Quando si è cominciato a sospettare che sarebbe stata dura, durissima con il morale del Barca a mille, Bastoni ha tirato fuori dal cilindro una traiettoria che nessuno aveva codificato e ha messo in porta Nicolò, che però, atteggiato di sghimbescio, ha trovato la coordinazione per scaraventare la sfera in rete.
Come stanno le coronarie? Il pareggio ha fatto più male al Barca di quanto il vantaggio avesse fatto male all’Inter, infatti a quel punto anche il gioco dei catalani ha smesso di fluire come prima. Neppure il pressing è rimasto sostenuto come nel primo tempo, Barella e Calhanoglu hanno quindi gongolato a profusione: l’Italiano tampona, collega e costruisce, il turco vede il Toro e lo serve confidando sulle sue abilità di biliardista.
L’argentino ha poi ringraziato di tanta premura, mandato la sfera a baciare un palo e poi l’altro e questi lo hanno premiato imprimendo alla palla l’effetto giusto perché entrasse, invece di uscire.

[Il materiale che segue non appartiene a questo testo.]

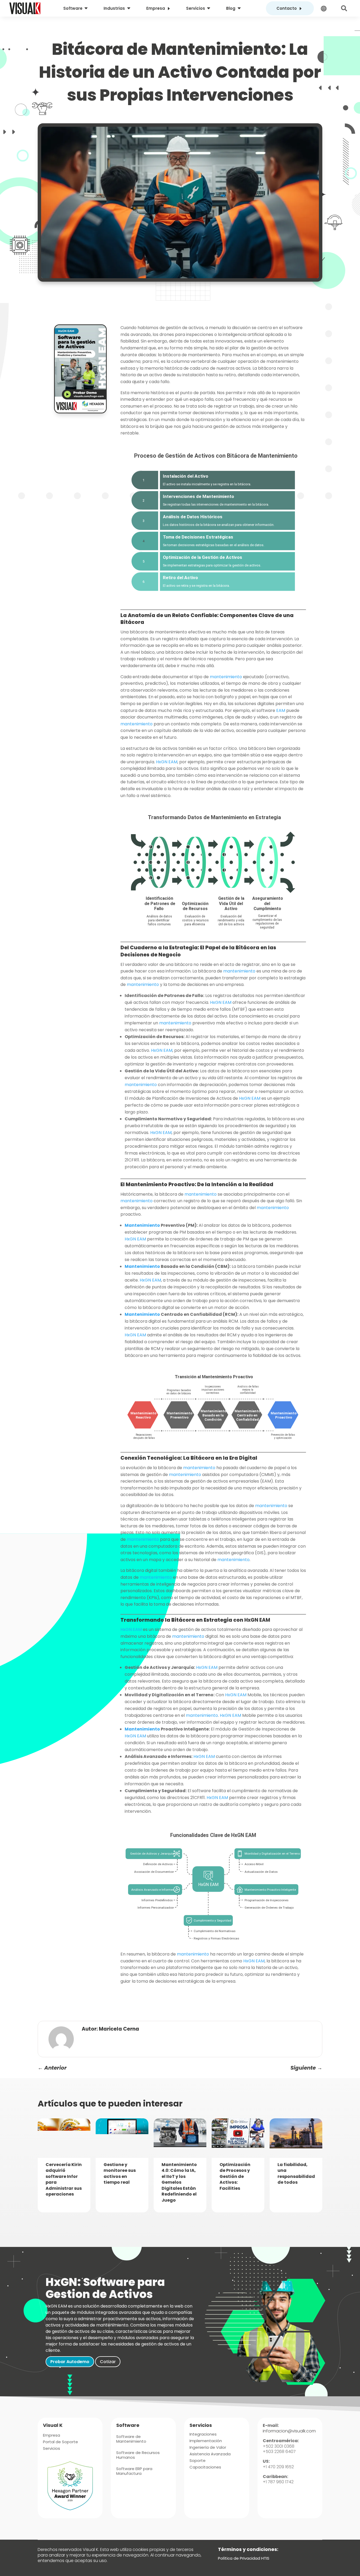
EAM (280, 710)
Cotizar (108, 2362)
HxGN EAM (166, 762)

Ah, la volubilità delle sfere! Vanno un po’ dove cavolo gli pare, se è vero come è vero che Lewandoski raggiunto da una di queste in area nerazzurra l’ha calciata un po’ così, in disequilibrio e con la gamba momentaneamente atrofica, innocuamente indirizzata verso chissà dove finchè questa non ha incocciato nello stinco di Bastoni finendo lemme lemme nel sacco, amen, si vede che doveva andare così.
Nell’orgasmo del pareggio al Barca non gli salta l’uzzolo che a provarci riuscirà a portare a casa la posta piena? Eh, vedi a volte la presunzione: tutti sotto ad attaccare e che, a difendere ci vado io? Il contropiede che quei vanitosi sprovveduti subiscono è al fulmicotone e a Gosens non gli viene chiesto altro che seguire l’azione con gran mulinare di gambe.

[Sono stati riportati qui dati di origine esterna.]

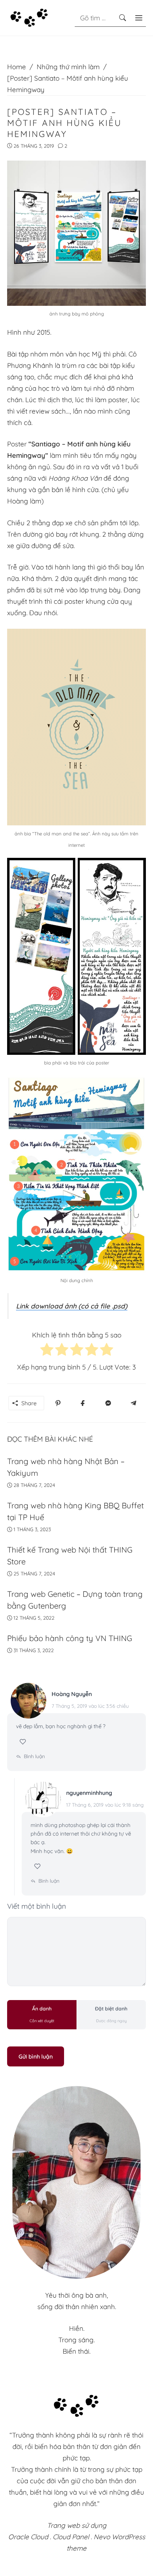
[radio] (46, 1351)
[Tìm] (123, 18)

Quello e anche quello di calciare decentemente, cosa che in effetti fa, per il due a tre. Quando sembrava che il finale di Fort Apache potesse essere riscritto ecco che l’ultimo colpo di coda, anzi di testa rimette le cose in bilico definitivamente. Il forte ha tenuto, l’assalto è sospeso ma l’esito della battaglia è stato favorevole: vedrà il suo epilogo, incrociando le dita di mani e piedi contro le sparute forze del Viktoria.
La banalità del secolo: il calcio è strano. Un risultato finale per il quale avresti firmato con il sangue alla fine, per come si è concretizzato, finisce persino di sembrarti stretto e ti fa recriminare fino alle lacrime.
La foto di Asslani che calcia sul portiere il gol del possibile 3-4 è quella che si spera di non dover tirare mai fuori con rimpianto all’indomani dell’incrocio con il Viktoria Plzen. Pur con tutti gli scongiuri del caso, tutti quelli che sanno di Inter e la seguono da tempo ragionevole, ben sanno bene che è proprio quello il tipo di partite che la nostra squadra soffre.